US large-cap benchmarks ended the week 0.5% higher (+13.6% YTD), led by technology stocks where indices were up 1.6% (+29.2% YTD). The yield on the US 10-year Treasury note increased 23 basis points on the week, closing at 4.80% but down from a high of 4.89%. The US dollar ended the week little changed against sterling and the euro, at 1.22 and 1.06 respectively.  
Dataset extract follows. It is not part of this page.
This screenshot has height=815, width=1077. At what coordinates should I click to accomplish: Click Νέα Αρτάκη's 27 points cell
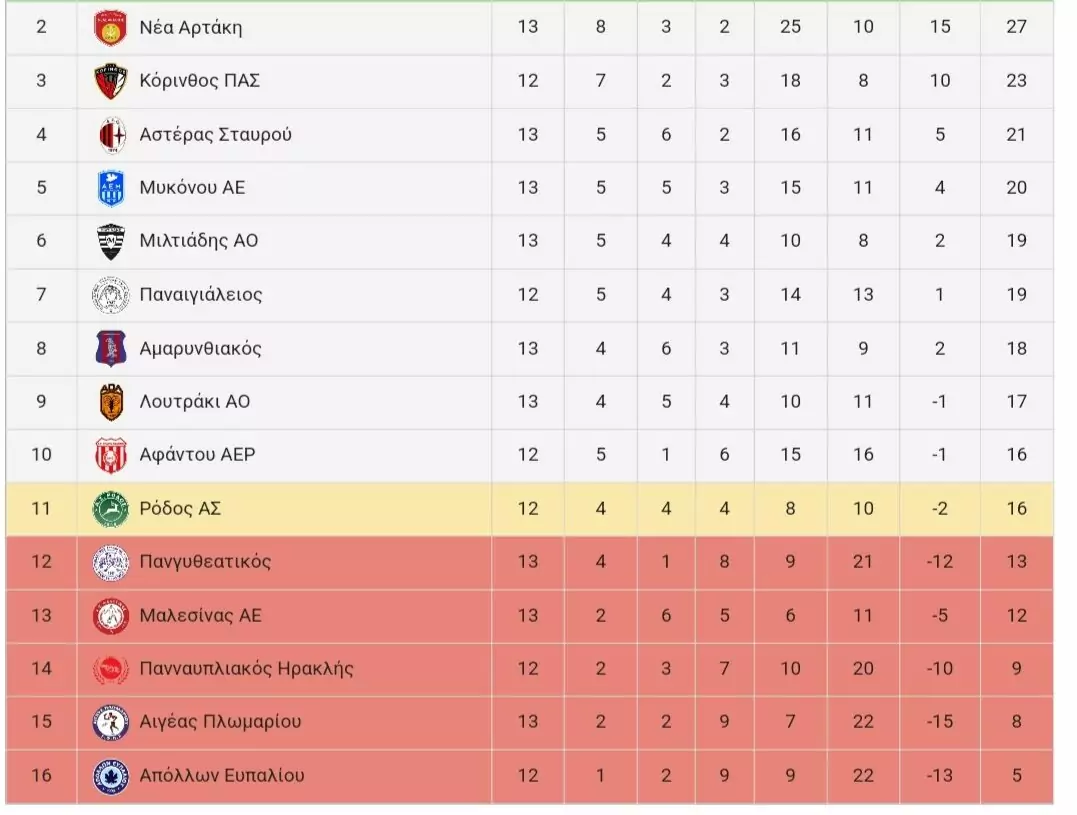click(x=1016, y=28)
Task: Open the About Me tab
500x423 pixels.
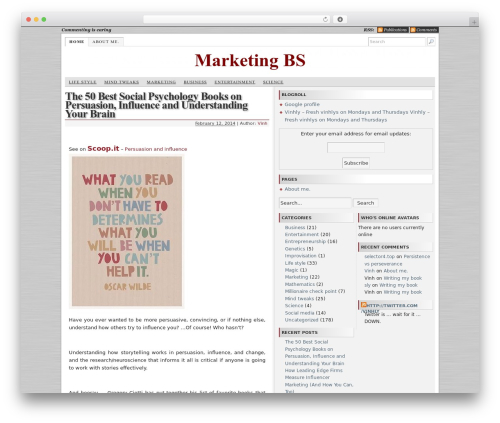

UK stocks ended the week down 1.5% (+3.7% YTD) as the 10-year gilt yield remained closed to a 15-year high at 4.57%. The MSCI Europe ex UK fared similarly, decreasing by 1.1% (+8.0% YTD). The German 10-year yield increased by 4 basis points to 2.88% and the spread on Italian government bonds increased further in a sign of cautious investor sentiment.

Middle East conflict

Hamas attacks on Israel on Saturday morning have caused a clear market impact at the start of the new week with the oil price spiking higher, stock markets declining and safe-haven assets such as government bonds and gold catching a bid. Comparisons have been made to the 1973 Yom Kippur war and the impact that the oil embargo had on driving US inflation higher but at present the implications seem less far reaching, from the markets’ perspective.

Oil benchmarks gapped higher by around 3%-4% when they re-opened after the weekend, but they remain lower than at the start of last week. There is no immediate risk to supply, although a geopolitical risk premium in the price may be justified, especially if there is an escalation and other countries in the region, notably Iran, are drawn into the conflict.